I remember when my parents were not able to attend my wedding. I was so mad and I blamed him a lot for not doing more. It was me at my worst evil witch mode. Even my sisters were apalled when they learned about the mean things I said to him. But then my husband? I'm not sure if any kind of hate ever grows in his heart. He never threw any word to hurt me back. There must be a thousand things going on in his mind at that point, but he never let them out. That's how my husband is. Inside him, there is more goodness than anything.

I can't even understand how he can tolerate this child I am annoyed with. Or this girl who I couldn't stand. He sees the good in everyone and I can only be amazed. Don't know how he does it, really.

I know my husband feels that he constantly fails me. But what he doesn't know is that with him, I have already found what others could only dream about: a man who puts his woman first before himself. How often do you encounter such a man? I honestly thought they went extinct, like the dinosaurs.
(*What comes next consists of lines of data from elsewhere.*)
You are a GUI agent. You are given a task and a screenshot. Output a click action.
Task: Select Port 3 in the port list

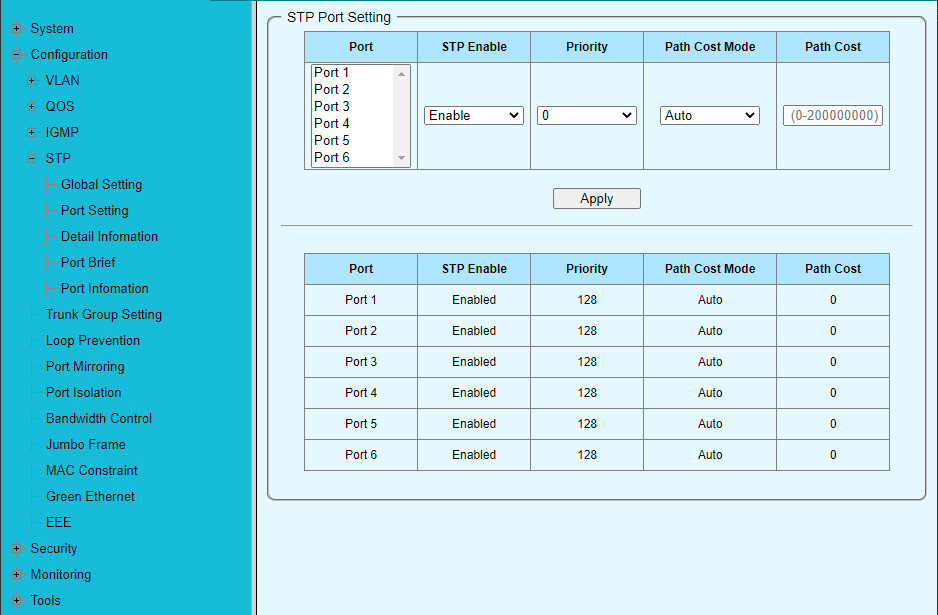332,107
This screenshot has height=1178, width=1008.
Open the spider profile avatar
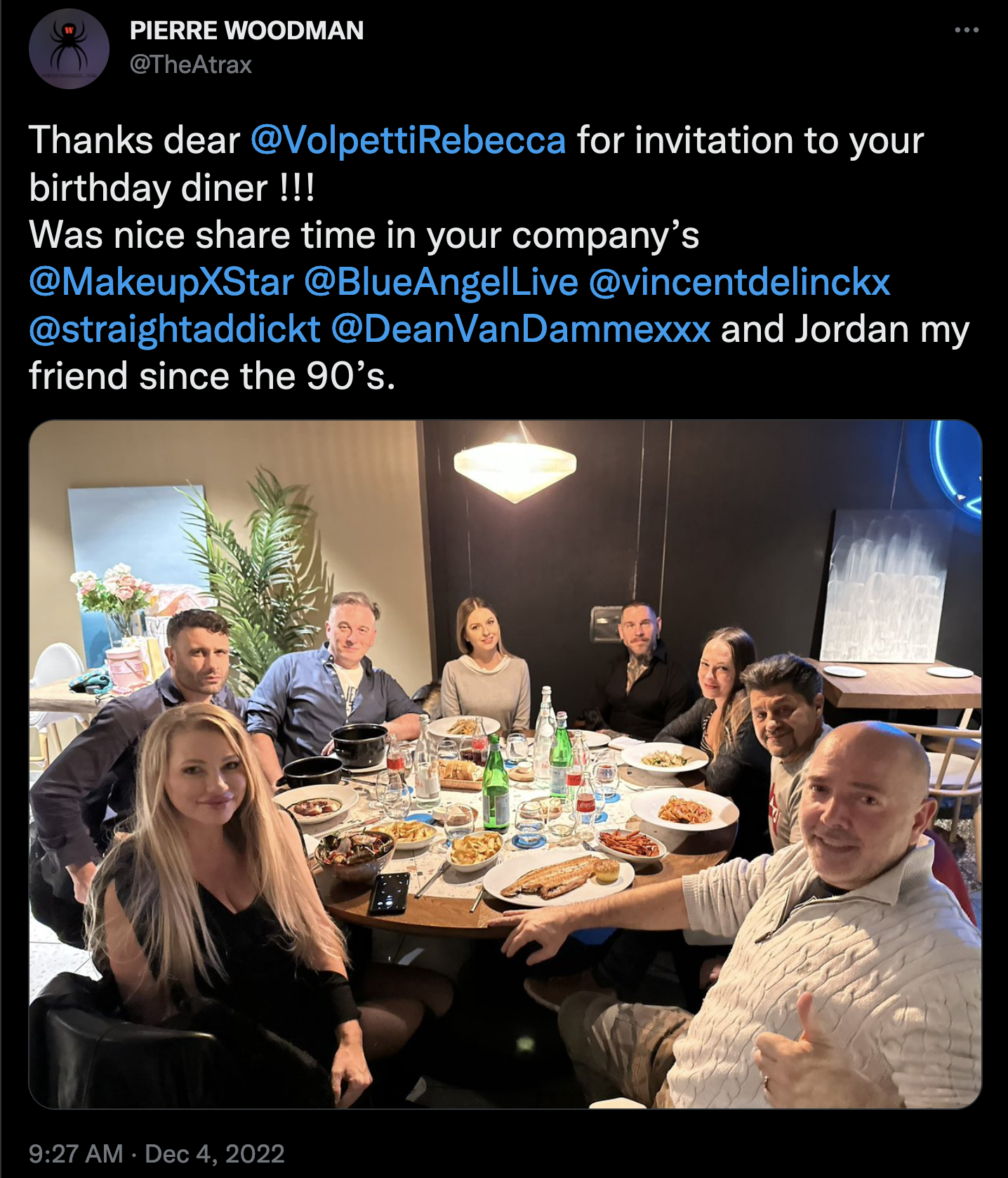69,48
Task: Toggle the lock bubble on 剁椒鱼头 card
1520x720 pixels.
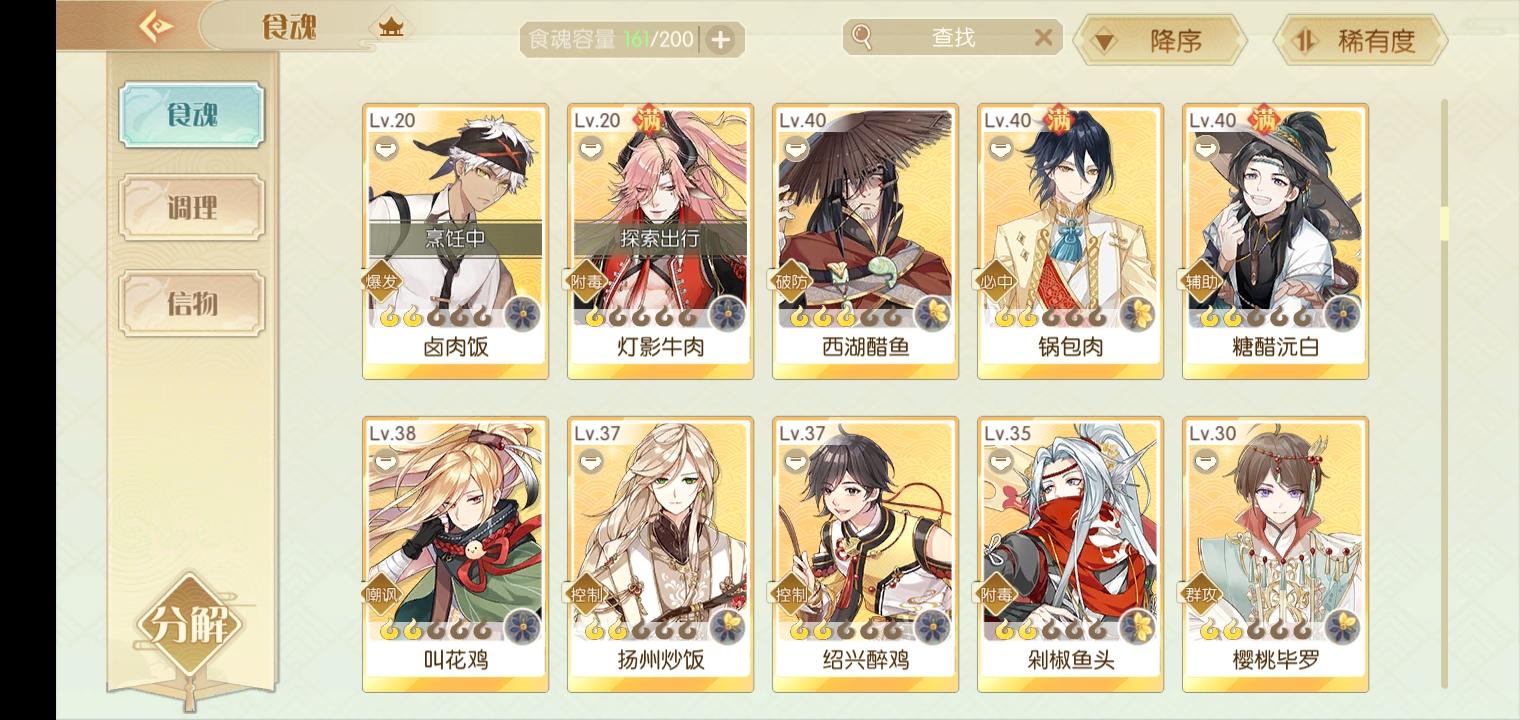Action: (x=1001, y=461)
He's an answered prayer, I know it. Because when I prayed to God in that prayer house in Tagaytay, I had been specific. I haven't told my husband this, but when I was walking down the aisle on our wedding, I had a deja vu moment. I felt like I was meant to do it all along, like I was finally doing my part in the story. I even imagined hundreds of angels behind me, pushing me forward, telling me not to worry even when my family was not with me, because I was doing what God has planned for us a long time ago. I felt at that moment, just this once I had it right.

So I would like to tell my husband that I married a great man, that I sometimes think he doesn't deserve a wench like me, so I am very thankful. I know he's going to be a good father someday, maybe even a better parent than I will ever be. He's a very patient and loving person. I hope our children get his brains, be Math wizards when they grow up. And his eyes, too.

Maybe he has no idea, but beneath this rubble of pride and ego, I love him more than anything else.